REQUIRED WORK ->
1: Answer these questions from the TCPA article below:
(a) On what date was the Defendant sued in Massachusetts?
(b) After the Plaintiff asked Mr. Caposio to stop calling, how many additional calls does she say she received?
(c) What task did Angela Mirabella have at the Defendant?
2: Based on the TCPA article below, mark each statement yes or no. Quote the words that decide it.
(a) Nick Caposio made the call from a call center in Texas.
(b) Angela Mirabella placed the calls at issue.
(c) The Plaintiff began receiving calls from the Defendant on April 10, 2019.
3: Transcribe everything in the TCPA article below from "28 Days Later: Corporate" down to "somehow be worse.".

28 Days Later: Corporate Officer Faces Personal Liability for TCPA Suit For Failing to Stop Calls Less than a Month After Earlier Suit
Here we go again.
A few weeks back we reported on the plight of a CEO who was personally added to a TCPA lawsuit for trying to help his company comply with the law. This story might somehow be worse.
Two California residents—at least one of whom has never even visited the state of Texas—are being sued personally for TCPA violations in the state of Texas today after a court refused to dismiss either of them from the case. The case is Montelongo v. My Fin. Solutions Llc, No. SA-19-CV-00577-JKP, 2020 U.S. Dist. LEXIS 5755 (W.D. Tx. Jan. 14, 2020) and it is a doozy.
The first Defendant, Nick Caposio —apparently a call center employee—was personally named in the suit for allegedly making a call from a California call center to a Texas resident pitching his company’s lending products. Although Defendant contends it only called Plaintiff once, Plaintiff alleged that she asked Mr. Caposio to stop calls. Yet—she alleges—she received three additional calls from the same phone number, which she alleges is Mr. Caposio’s direct phone number. On this basis alone, the Court held, Mr. Caposio must face litigation in a jurisdiction he has never visited—his act of calling the Plaintiff and (allegedly) failing to heed her DNC instruction was enough to create “minimum contacts” with the state such that exercising jurisdiction over him was tolerable under the Texas long-arm statute. Translation: because Mr. Caposio called a Texas phone number for his employer he can be personally sued there and must theoretically stand trial in a state he has never been to.
Yet, things get even darker. Let’s discuss the fate of Angela Mirabella.
She did not place the calls at issue at all, but had the dubious task of overseeing Defendant’s TCPA compliance. So she too faces personal liability in the suit. Sound familiar?
As the Court frames matters, Ms. Mirabella had responsibility for “receiving, maintaining, investigating and responding to complaints about TCPA violations by My Financial Solutions LLC, its officers, agents and employees and for initiating disciplinary measures against the responsible party.” This is important because Plaintiff alleges the Defendant was sued on March 14, 2019 far away in Massachusetts and Plaintiff began receiving the same type of call from Defendant on April 10, 2019.
Notice, the Complaint does not allege when the Massachusetts lawsuit was served. Theoretically Ms. Mirabella was never even aware of the far-flung lawsuit in Massachusetts. Nonetheless, the fact that Ms. Mirabella failed to stop calls less than a month after a case was filed—just filed folks— she can be held personally liable to Plaintiff in the state of Texas, where she has no continuous contacts:
After March 14, 2019, Mirabella had good reason to anticipate being hauled into court in any jurisdiction to which she directed automated and live telemarketing calls. Yet she continued to direct automated and live telemarketing calls into Texas for the purpose of soliciting business from Texans carrying student-loan debt.
By this logic, any corporate officer who has oversight over TCPA compliance can be held personally liable for future TCPA violations as little as 28 days after the company is first sued in a TCPA case. Come on now.

A series of records:

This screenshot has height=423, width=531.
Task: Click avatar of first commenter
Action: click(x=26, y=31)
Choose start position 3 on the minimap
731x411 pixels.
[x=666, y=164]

ANSWERS FOR THE TASKS ->
1:
(a) March 14, 2019
(b) Three
(c) Overseeing the Defendant's TCPA compliance

2:
(a) No: "making a call from a California call center to a Texas resident"
(b) No: "She did not place the calls at issue at all"
(c) Yes: "Plaintiff began receiving the same type of call from Defendant on April 10, 2019"

3:
28 Days Later: Corporate Officer Faces Personal Liability for TCPA Suit For Failing to Stop Calls Less than a Month After Earlier Suit
Here we go again.
A few weeks back we reported on the plight of a CEO who was personally added to a TCPA lawsuit for trying to help his company comply with the law. This story might somehow be worse.